Still, the great upshot of Casey was that it preserved the essence of Roe. And on June 29, 1992, O’Connor, Kennedy and Souter each read aloud portions of their joint opinion. It was Souter who spoke the meat of it. “The ability of women to participate equally in the economic and social life of the Nation,” he said, “has been facilitated by their ability to control their reproductive lives.”
It was a remarkable sentence. For it spoke not of privacy – the legal ground that Roe was built upon – but equality, the principle that future Justice Ruth Bader Ginsburg and others had famously asserted ought to undergird Roe instead.
Souter, in black robe and graying hair, then turned to the legal underpinning of Casey – the reliance on precedent that, he said, now called upon both sides of the abortion debate “to end their national division by accepting a common mandate rooted in the Constitution.” He continued, reading aloud a passage that resonates today:
The Court is not asked to do this very often, having thus addressed the Nation only twice in our lifetime, in the decisions of Brown and Roe. But when the Court does act in this way, its decision requires an equally rare precedential force to counter the inevitable efforts to overturn it and to thwart its implementation. Some of those efforts may be mere unprincipled emotional reactions; others may proceed from principles worthy of profound respect.

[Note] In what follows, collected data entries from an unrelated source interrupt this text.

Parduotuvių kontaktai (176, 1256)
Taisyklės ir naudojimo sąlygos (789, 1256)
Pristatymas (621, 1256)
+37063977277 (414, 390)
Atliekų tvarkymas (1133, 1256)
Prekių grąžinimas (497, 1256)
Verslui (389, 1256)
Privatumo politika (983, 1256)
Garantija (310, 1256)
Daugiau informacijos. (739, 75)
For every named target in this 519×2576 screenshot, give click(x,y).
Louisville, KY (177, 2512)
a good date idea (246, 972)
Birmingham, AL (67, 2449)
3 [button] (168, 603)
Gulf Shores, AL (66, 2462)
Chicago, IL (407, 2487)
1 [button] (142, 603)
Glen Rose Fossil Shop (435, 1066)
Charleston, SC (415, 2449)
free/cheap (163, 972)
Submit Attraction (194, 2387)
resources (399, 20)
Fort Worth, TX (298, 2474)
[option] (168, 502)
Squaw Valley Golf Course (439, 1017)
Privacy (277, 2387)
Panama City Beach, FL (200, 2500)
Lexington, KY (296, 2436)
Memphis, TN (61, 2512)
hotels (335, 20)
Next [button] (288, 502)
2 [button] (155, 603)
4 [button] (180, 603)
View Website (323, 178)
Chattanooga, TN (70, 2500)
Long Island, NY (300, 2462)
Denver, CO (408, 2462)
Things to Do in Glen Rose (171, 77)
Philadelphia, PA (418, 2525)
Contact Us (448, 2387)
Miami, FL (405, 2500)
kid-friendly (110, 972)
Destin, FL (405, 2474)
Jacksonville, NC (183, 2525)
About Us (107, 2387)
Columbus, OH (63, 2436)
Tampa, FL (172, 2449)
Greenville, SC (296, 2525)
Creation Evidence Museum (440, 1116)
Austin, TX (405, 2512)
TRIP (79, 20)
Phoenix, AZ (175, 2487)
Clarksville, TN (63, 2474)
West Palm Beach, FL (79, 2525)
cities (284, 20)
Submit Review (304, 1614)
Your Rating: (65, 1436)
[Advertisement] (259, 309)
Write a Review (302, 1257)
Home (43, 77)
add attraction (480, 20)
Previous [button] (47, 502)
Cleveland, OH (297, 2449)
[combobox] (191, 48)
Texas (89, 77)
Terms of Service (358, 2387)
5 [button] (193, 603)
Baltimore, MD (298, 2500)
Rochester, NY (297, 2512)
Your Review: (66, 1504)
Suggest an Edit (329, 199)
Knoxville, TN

But whatever the premises of opposition may be, only the most convincing justification under accepted standards of precedent could suffice to demonstrate that a later decision overruling the first was anything but a surrender to political pressure, and an unjustified repudiation of the principle on which the Court staked its authority in the first instance. So to overrule under fire in the absence of the most compelling reason to re-examine a watershed decision would subvert the Court’s legitimacy beyond any serious question.
Souter finished speaking. He had been true to himself and to the example of his hero, Justice Harlan. And in so doing, he had built upon the arguments of his clerk, that unnamed legal scholar whose analysis prefigured key elements of the Court’s historic decision.